Complaints may be filed directly through the policing agency or with the county’s police accountability board, which would have three days to forward the complaint to the police department for investigation.
The appropriate agency would then send their findings to the county’s administrative charging committee. This committee, made up of a designee from the police accountability board, two civilians the board appoints and two civilians appointed by the county executive, would determine if disciplinary charges should be filed against the officer subject to the misconduct complaint.
If the committee determines that disciplinary charges are appropriate, it must recommend a disciplinary action within the scope of the matrix provided by the Maryland Police Training and Standards Commission. The chief or sheriff would impose that disciplinary action or a more stringent one than was proposed by the board.
If the officer challenges the findings, they have the ability to appear before a three-person trial board comprised of an active or retired administrative law judge or a retired district court or circuit court judge, a civilian chosen by the police accountability board, and a police officer of the same rank of the officer facing the charges.
House Bill 670 takes effect on July 1, 2022, but agencies with collective bargaining contracts that go past that date may maintain their policies until those contracts run out.
The new disciplinary process provided under House Bill 670 will apply to the Montgomery County police and sheriff’s departments on July 1, 2023.
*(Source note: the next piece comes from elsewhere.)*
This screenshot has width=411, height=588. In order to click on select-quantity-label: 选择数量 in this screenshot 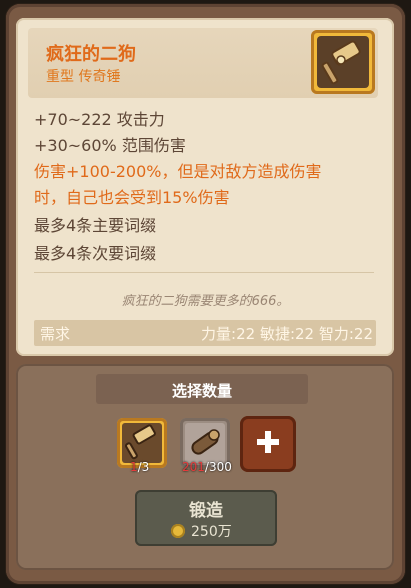, I will do `click(202, 391)`.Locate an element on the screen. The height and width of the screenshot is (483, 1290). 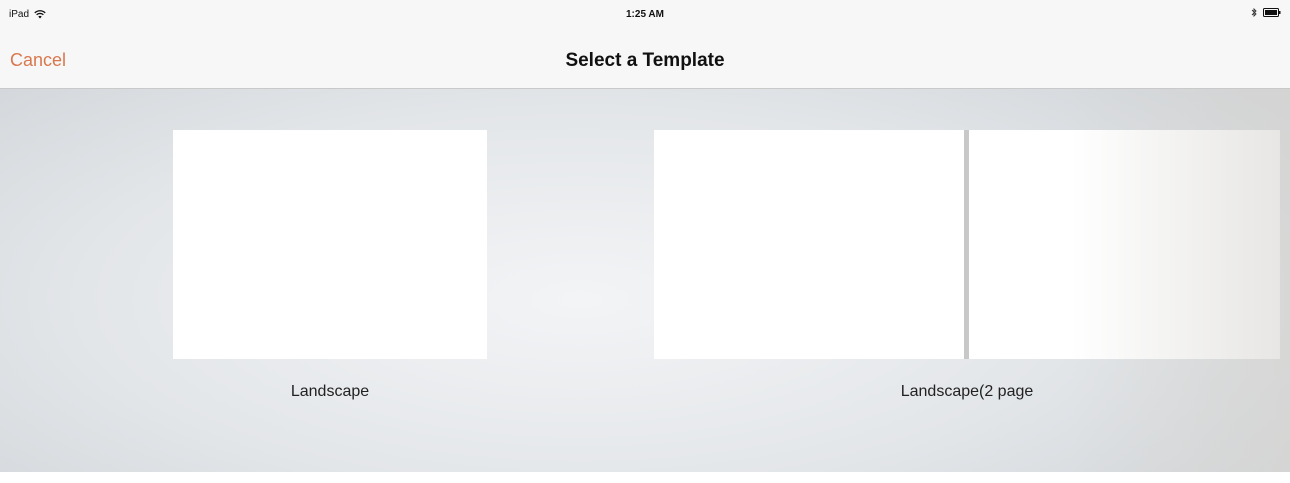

According to the Mapping Police Violence Database, 13 people have died while in the custody of the Montgomery County Police Department and one person died in the custody of the Montgomery County Sheriff’s Department between 2013 and 2021.
“Because the bill is expedited, it may not receive the necessary racial equity and social justice impact assessment, and that is unacceptable,” Yanet Amanuel, the interim public policy director for the ACLU of Maryland, said in a statement.
“This is an introduction,” Montgomery County Council President Gabe Albornoz (D) said Tuesday. “And as has always been the case, we will have a series of work sessions in committee and deliberate and discuss this particular issue.”
Rather than holding it during the day, Albornoz said that the council would schedule a public hearing on the night of Jan. 11, 2022 for Elrich’s bill to allow more community members to testify.
Maryland Matters reached out to Elrich’s office for comment Tuesday, but a response was not immediately available.